Mobilization of brain progenitors available to nearby damaged brain structures through use of brain derived trophic factors form the basis of recruitment strategy for endogenous neurogenesis. However, this approach needs to delivery of trophic factor in a regular and targeted manner. This may take place either systemically on condition they cross the blood-brain barrier or directly by intracranial delivery which may not be suitable for humans (Hallbergson et al, 2003).

Stem cell transplantation (replacement strategy)
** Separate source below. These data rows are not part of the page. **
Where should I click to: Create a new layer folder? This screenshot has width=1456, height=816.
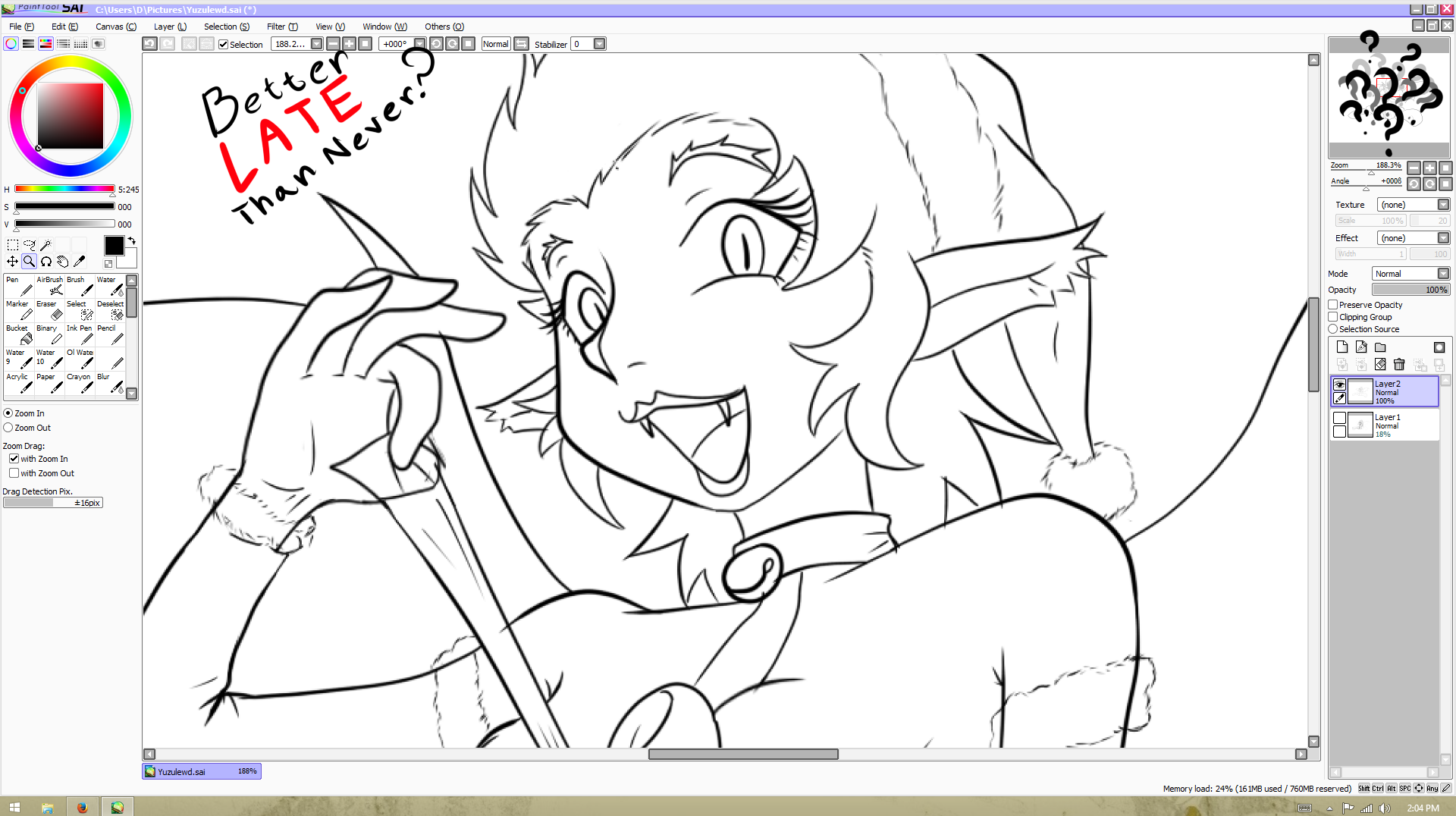click(1380, 347)
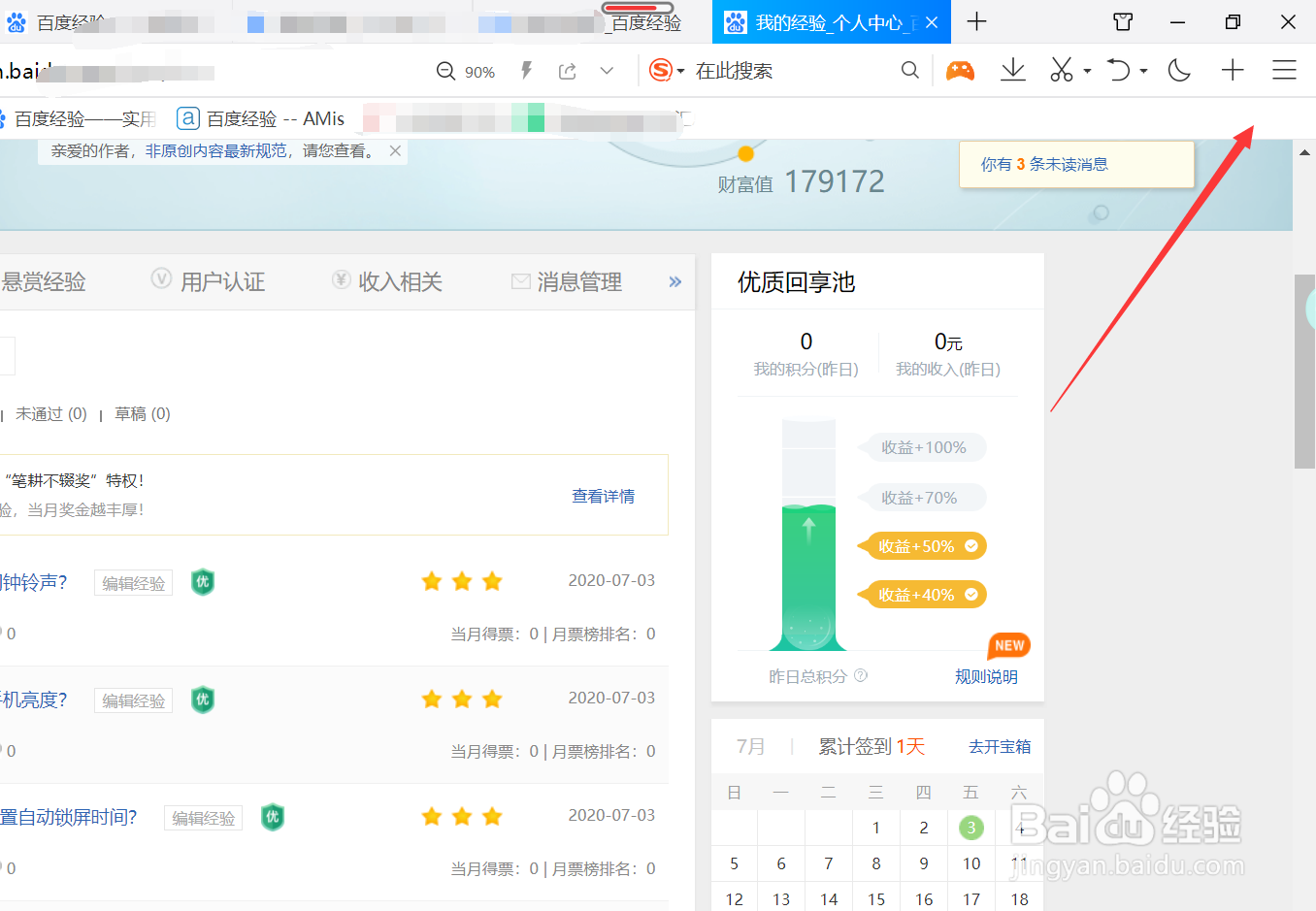The height and width of the screenshot is (911, 1316).
Task: Click the lightning speed-boost icon
Action: 525,70
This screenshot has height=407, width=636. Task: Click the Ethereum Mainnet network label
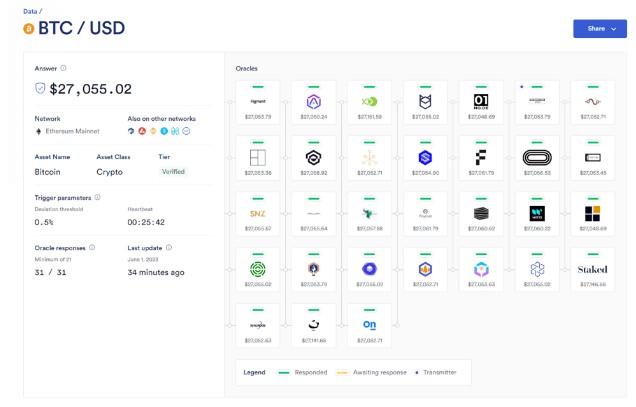click(x=74, y=131)
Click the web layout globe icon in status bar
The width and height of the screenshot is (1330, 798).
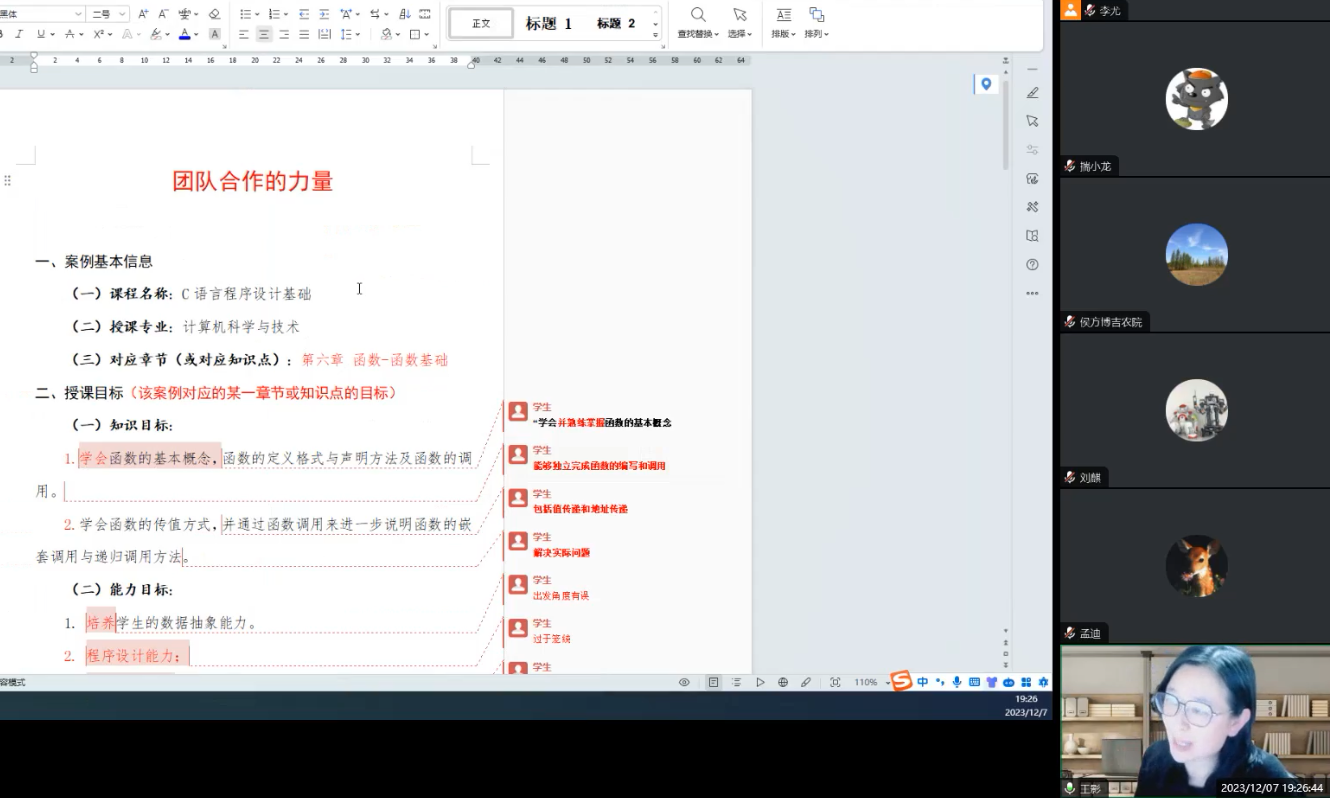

Although the endogenous strategy seems convincing; yet, the major roadblock of not knowing the migratory distance of endogenous progenitor cell keeps the door open for replacement strategy to develop. The main objective of this strategy is to develop a population of defined progenitor cells in culture, designing it to perform a certain lineage, then transplanting (grafting) it to the injured brain area. The main difficulty is the non-neurogenic brain environment may not allow complete differentiation. Thus, in addition to designing the proper cell lineage, researchers need to create proper supportive brain environment (Hallbergson et al, 2003).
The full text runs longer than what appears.